Uncertainty is never greeted with enthusiasm by financiers of the world, and one could not have expected it to be any different about the 5th greatest economy leaving the European Union and its huge, free and well regulated market. Especially when no road map is drawn for the journey out and article 50 of the 2007 Lisbon Treaty serves as the only compass…
When it comes to Canada however, it is worth noting that Brexit's fallouts should be felt more as a ricochet effect than a direct blow. This is due to the relative modesty of its economic ties with the United Kingdom and the overwhelming influence of the United States' clientele and investments over the Canadian market. For instance, should the greenback serve too long as a refuge currency for investors fleeing the pound sterling, a slowing U.S. economy would result in fewer imports of Canadian merchandises and fewer American investments abroad. Further harm could also come from the West: a weaker European Union could cause turmoil in Asia, which would also hurt U.S. enterprises.

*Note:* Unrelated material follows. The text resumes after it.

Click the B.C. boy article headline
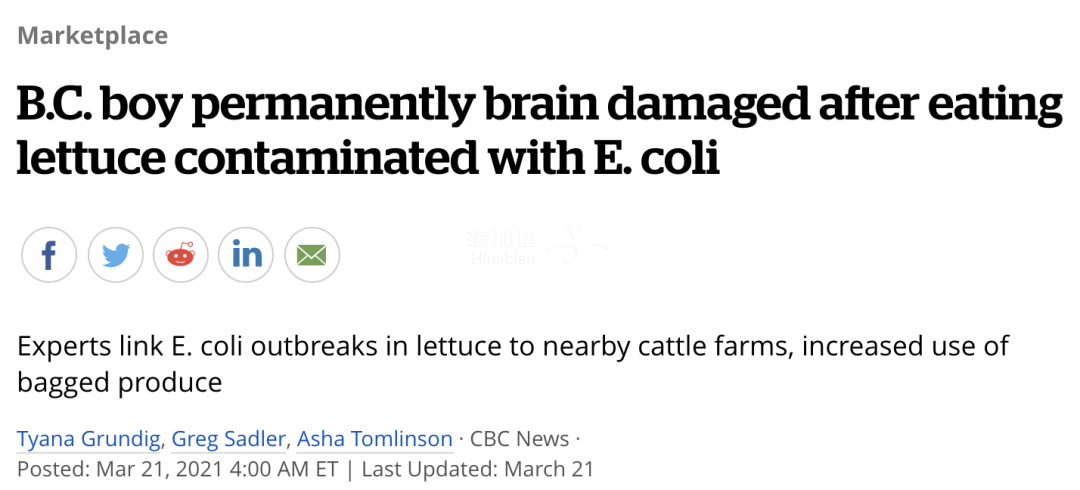The image size is (1080, 490). coord(540,131)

Some direct effect will obviously be felt north of the border too, if only because Canada spent years negotiating a trade agreement with the European Union, the CETA, which is currently under review. Starting over for the sole market of the U.K. could result in the loss of numerous commercial opportunities, as such negotiations are prone to drag over quite a long period of times. The level of trade between those two members of the Commonwealth yet is nowhere near that of the exchanges made under the umbrella of the NAFTA.
Many more developments must occur before one can properly understand and anticipate the actual effects of Brexit on Canada's economy. While we hold our breath, it is still interesting to highlight how much these effects will depend on the resistance of the United States' economy and to try and anticipate which investments into the Canadian equity market should be most affected (for better or worse).

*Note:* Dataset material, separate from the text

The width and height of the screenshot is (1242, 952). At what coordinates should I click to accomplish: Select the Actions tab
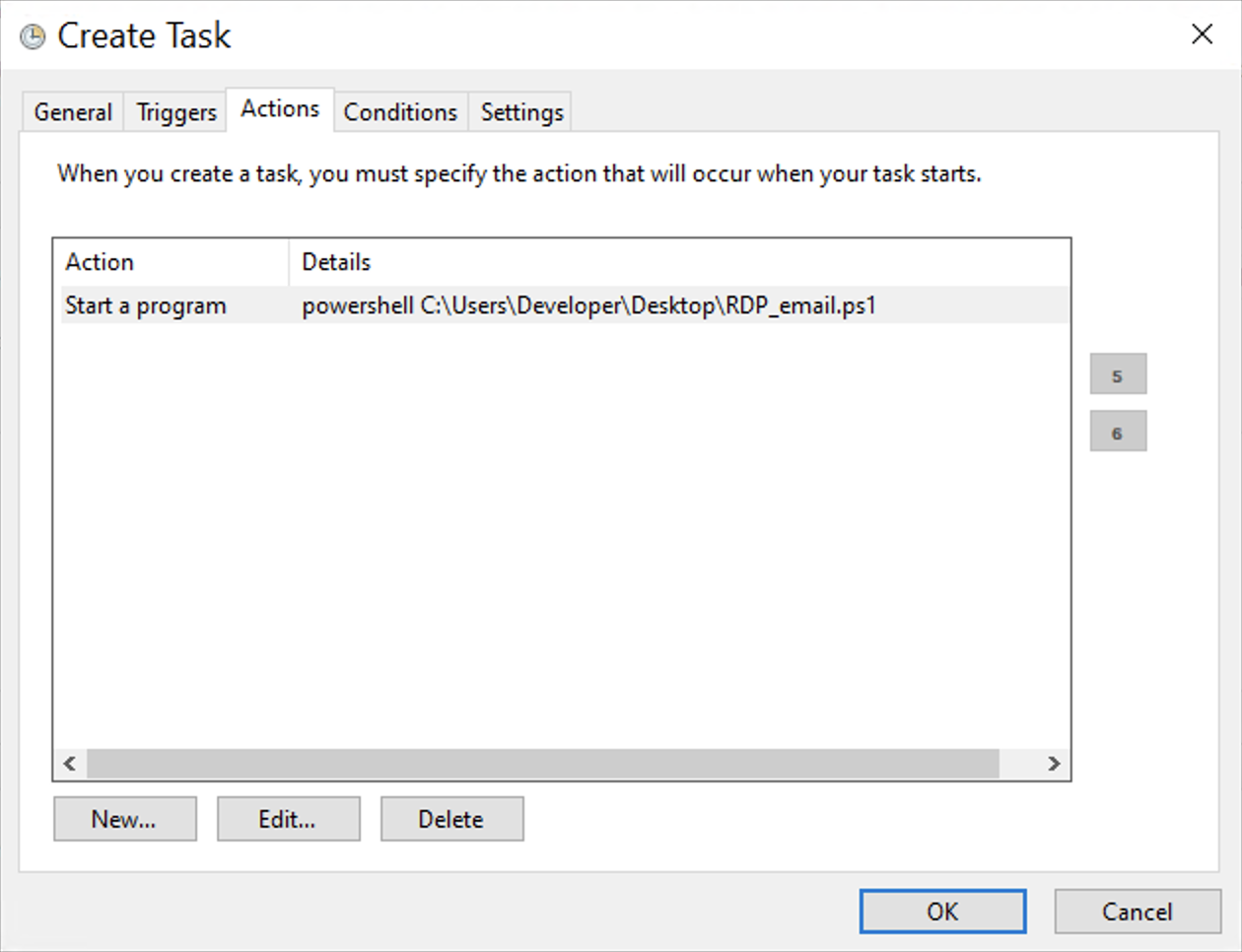[279, 109]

Canada's economy: an American affair
The dependence of Canada's economy on the United States' market is best revealed under the stunning light of most recent data available on Canadian exports and inbound Foreign Direct Investments (FDI). Such data should lead one to conclude that exposure to the U.K. is not sufficient by itself for Brexit to doom the prospect of Canadian corporations.
The spread of Canadian exports
In 2015, Canada's exports of merchandises to the European Union represented 7.20% of the global volume. 42.29% of this European bound trade was destined to the U.K. (for an amount of C$15,951.7 million)… which only accounts for 3.04% of Canadian exports that year. In nominal terms, these volumes have even decreased slightly in recent years, since Canada exported more than C$18 billion worth of merchandises to the Kingdom in 2011.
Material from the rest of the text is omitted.